The U.S. medical community has largely condemned the wave of abortion criminalization laws sweeping across parts of the country, with American Medical Association president Jack Resneck, Jr. saying that physicians are now “caught between good medicine and bad law,” struggling to “meet their ethical duties to patients’ health and well-being, while attempting to comply with reckless government interference in the practice of medicine that is dangerous to the health of… patients.”

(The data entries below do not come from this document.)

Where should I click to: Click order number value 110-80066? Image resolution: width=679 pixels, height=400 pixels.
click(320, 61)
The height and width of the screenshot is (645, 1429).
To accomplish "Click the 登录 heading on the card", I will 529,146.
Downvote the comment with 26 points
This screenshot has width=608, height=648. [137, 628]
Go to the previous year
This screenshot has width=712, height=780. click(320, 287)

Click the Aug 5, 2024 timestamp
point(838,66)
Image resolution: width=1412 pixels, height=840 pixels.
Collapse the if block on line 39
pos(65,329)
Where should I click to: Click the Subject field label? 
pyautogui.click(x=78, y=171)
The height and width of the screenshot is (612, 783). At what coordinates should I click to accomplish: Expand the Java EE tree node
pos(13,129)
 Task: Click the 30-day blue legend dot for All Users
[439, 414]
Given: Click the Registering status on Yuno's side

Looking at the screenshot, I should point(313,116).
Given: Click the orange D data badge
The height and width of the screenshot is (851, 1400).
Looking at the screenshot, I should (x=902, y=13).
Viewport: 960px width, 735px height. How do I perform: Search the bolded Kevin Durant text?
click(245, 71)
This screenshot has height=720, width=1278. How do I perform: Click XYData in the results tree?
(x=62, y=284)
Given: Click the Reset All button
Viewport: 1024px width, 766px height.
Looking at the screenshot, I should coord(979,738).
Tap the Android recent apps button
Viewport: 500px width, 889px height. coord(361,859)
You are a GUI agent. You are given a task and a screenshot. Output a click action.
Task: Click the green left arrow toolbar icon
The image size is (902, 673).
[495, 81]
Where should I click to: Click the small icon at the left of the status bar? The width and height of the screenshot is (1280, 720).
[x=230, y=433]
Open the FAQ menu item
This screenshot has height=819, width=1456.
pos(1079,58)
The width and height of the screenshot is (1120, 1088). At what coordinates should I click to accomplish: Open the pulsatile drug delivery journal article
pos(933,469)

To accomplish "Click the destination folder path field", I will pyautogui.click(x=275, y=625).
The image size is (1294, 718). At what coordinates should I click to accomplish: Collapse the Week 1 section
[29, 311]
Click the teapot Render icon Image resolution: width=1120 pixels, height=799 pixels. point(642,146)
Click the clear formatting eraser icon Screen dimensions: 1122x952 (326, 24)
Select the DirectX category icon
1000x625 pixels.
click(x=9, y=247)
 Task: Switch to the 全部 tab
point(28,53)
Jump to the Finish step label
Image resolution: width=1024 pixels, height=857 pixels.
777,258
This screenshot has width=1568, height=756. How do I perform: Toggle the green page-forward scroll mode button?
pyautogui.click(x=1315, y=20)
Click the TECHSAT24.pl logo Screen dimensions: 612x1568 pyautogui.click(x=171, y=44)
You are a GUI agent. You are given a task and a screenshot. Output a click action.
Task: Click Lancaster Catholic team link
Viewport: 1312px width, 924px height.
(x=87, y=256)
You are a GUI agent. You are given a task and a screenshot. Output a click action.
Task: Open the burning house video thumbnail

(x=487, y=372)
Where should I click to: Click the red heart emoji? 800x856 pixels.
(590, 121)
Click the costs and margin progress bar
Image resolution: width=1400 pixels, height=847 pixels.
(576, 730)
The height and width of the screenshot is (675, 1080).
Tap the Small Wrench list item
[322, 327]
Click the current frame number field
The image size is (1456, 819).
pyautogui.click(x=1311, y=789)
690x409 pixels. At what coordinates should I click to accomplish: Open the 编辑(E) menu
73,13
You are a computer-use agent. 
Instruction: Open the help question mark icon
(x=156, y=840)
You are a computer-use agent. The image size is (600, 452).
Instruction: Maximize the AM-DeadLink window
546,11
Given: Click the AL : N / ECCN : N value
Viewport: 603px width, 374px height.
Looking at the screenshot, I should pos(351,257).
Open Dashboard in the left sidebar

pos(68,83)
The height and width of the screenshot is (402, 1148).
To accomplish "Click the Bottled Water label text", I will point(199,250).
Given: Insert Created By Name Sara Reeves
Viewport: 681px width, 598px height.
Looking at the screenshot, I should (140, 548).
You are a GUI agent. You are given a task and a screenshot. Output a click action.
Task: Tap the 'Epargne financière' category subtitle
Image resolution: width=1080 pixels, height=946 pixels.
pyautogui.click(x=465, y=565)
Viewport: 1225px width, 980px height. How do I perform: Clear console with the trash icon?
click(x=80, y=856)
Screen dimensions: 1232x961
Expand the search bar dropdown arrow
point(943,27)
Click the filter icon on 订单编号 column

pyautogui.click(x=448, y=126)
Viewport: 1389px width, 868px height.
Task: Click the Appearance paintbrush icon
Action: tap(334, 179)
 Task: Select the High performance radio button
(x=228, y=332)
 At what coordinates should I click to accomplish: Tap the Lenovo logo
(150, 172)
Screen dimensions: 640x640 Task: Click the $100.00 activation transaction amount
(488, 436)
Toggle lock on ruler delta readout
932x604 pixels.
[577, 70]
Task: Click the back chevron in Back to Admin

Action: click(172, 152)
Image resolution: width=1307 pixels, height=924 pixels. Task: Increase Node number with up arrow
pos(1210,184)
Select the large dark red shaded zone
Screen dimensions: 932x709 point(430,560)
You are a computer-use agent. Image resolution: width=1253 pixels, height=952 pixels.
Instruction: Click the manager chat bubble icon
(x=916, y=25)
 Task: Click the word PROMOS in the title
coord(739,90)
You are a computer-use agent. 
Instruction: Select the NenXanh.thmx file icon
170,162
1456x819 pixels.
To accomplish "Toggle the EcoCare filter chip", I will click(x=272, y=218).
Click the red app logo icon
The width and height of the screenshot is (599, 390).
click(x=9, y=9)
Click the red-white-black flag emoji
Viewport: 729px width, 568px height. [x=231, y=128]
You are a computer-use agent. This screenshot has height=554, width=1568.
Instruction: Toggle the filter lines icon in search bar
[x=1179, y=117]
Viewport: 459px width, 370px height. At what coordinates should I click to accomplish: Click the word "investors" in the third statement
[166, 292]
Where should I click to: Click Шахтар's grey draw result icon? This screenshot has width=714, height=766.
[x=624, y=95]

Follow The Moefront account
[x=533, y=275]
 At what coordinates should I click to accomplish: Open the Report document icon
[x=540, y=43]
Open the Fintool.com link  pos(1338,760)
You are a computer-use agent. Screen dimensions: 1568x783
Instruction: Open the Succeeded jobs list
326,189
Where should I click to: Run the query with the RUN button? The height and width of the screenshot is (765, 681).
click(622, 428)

Pregnant people who live in a state that has banned abortion are up to three times more likely to die during pregnancy, childbirth, or soon after giving birth compared to pregnant people in states that do not ban abortion, according to a January 2023 study by the Gender Equity Policy Institute.
In light of these stark findings, PHR, OCRJ, and CRR call on the Oklahoma legislature to repeal Oklahoma’s abortion bans and decriminalize abortion. The organizations also call on the state to ensure that health care services for pregnant people and all Oklahomans are accessible and of good quality. Critically, the organizations also urge Oklahoma’s hospitals and clinicians – as well as state and national medical associations – to speak out against laws criminalizing abortion or otherwise restricting access to abortions, including during obstetric emergencies.
The organizations also call for national lawmakers to pass legislation recognizing the right to abortion and for the federal administration to take steps to ensure access to abortion in all states, without discrimination.